Depuis le 14 janvier, le romancier était dans un état critique, maintenu sous respiration artificielle à l’hôpital de Sisli (Istanbul). Le ministre de la culture, Omer Celik a déploré la perte d’une « grande âme ». L’ancien président Abdullah Gül a salué l’« intellectuel aux positions libres et indépendantes. Sa dépouille sera inhumée, lundi 2 mars au cimetière de Zincirlikuyu (Sisli) au centre d’Istanbul.
Les Turcs pleurent leur romancier préféré, le chantre de l’Anatolie profonde qui, de sa plume alerte et colorée, sut si bien décrire la nature et les mœurs austères des villageois, ces grands oubliés du tournant modernisateur voulu par Kemal Atatürk dans les années 1920.
{{Né en même temps que la République turque}}
Auteur de trente-cinq romans, Yasar Kemal dressa comme personne le tableau de la Turquie rurale pris en tenaille entre la tradition et la dynamique de transformation de la société. C’est à travers son œuvre que l’intelligentsia occidentalisée allait découvrir l’autre Turquie, conservatrice et religieuse, que l’exode rural allait bientôt précipiter vers les villes.
Yasar Kemal, de son vrai nom Kemal Sadık Gökçeli, est né en même temps que la République turque, en 1923 à Osmaniye dans une famille de paysans kurdes qui avait fui, quelques années plus tôt, la région du lac de Van pour s’établir plus au Sud, dans les environs d’Adana. L’endroit, peuplé de riches propriétaires terriens et de paysans pauvres, est dominé par la chaîne des monts Taurus qui servira de toile de fonds à ses romans.
Lorsque Kemal voit le jour, son père Sadi Kemal a 50 ans, sa mère, Nigar, 17 ans.

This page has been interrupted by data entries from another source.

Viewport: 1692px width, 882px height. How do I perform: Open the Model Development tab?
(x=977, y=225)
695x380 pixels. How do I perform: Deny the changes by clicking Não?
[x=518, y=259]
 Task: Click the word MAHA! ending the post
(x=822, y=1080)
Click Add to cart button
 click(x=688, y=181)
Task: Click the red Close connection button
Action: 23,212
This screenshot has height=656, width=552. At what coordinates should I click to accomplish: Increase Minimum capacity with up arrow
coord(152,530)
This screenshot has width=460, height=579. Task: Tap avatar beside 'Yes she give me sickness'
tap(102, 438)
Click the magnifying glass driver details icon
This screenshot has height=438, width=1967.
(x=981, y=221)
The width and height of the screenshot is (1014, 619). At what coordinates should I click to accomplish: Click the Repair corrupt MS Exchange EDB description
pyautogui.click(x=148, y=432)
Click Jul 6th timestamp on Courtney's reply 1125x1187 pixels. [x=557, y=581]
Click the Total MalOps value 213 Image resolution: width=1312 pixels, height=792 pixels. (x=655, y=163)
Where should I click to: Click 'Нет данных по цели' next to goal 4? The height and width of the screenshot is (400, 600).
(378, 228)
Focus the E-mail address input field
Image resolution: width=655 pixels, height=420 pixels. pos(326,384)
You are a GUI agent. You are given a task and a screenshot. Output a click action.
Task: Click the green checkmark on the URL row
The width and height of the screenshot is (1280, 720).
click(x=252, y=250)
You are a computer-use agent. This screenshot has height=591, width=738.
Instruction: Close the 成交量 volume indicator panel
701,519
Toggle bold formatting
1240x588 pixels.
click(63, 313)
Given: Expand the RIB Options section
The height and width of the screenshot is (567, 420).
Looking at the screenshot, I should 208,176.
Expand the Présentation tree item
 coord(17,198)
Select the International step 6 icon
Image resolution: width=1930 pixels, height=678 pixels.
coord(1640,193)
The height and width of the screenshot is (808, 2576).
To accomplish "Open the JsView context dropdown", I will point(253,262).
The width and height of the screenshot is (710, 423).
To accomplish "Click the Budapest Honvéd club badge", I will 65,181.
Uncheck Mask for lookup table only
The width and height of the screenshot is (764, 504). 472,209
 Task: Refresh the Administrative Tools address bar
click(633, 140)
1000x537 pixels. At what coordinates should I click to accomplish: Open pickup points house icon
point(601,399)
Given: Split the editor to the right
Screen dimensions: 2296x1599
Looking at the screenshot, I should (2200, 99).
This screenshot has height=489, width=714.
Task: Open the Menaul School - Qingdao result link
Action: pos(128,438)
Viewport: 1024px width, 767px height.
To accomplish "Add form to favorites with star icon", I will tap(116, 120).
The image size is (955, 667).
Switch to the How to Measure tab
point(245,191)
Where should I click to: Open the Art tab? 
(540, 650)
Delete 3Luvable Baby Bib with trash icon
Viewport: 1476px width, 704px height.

A cinq ans, l’enfant perd l’œil doit. Ensuite, son père est assassiné sous ses yeux à la mosquée. Des années plus tard, lorsque sa mère lui demande de tuer l’assassin de son père, comme le veut la coutume, l’adolescent refuse.
Premières nouvelles à 20 ans
Amoureux de la vie, il compose des poèmes et n’a pas son pareil pour gratter le saz (instrument à cordes traditionnel) et imiter les bardes. La tradition orale influencera toute son œuvre par la suite.
A neuf ans, le jeune Kemal entre à l’école primaire, pour deux ans seulement car il doit subvenir aux besoins de sa mère. Il sera ramasseur de coton, gardien de nuit, employé du gaz, maçon, conducteur de tracteur, employé de bibliothèque à Adana. Cet emploi est celui qu’il préfère. Il dévore alors avec passion les auteurs de la littérature mondiale, dont Cervantes, Sthendal, Garcia Marquez. Il a vingt ans quand ses premières nouvelles sont publiées.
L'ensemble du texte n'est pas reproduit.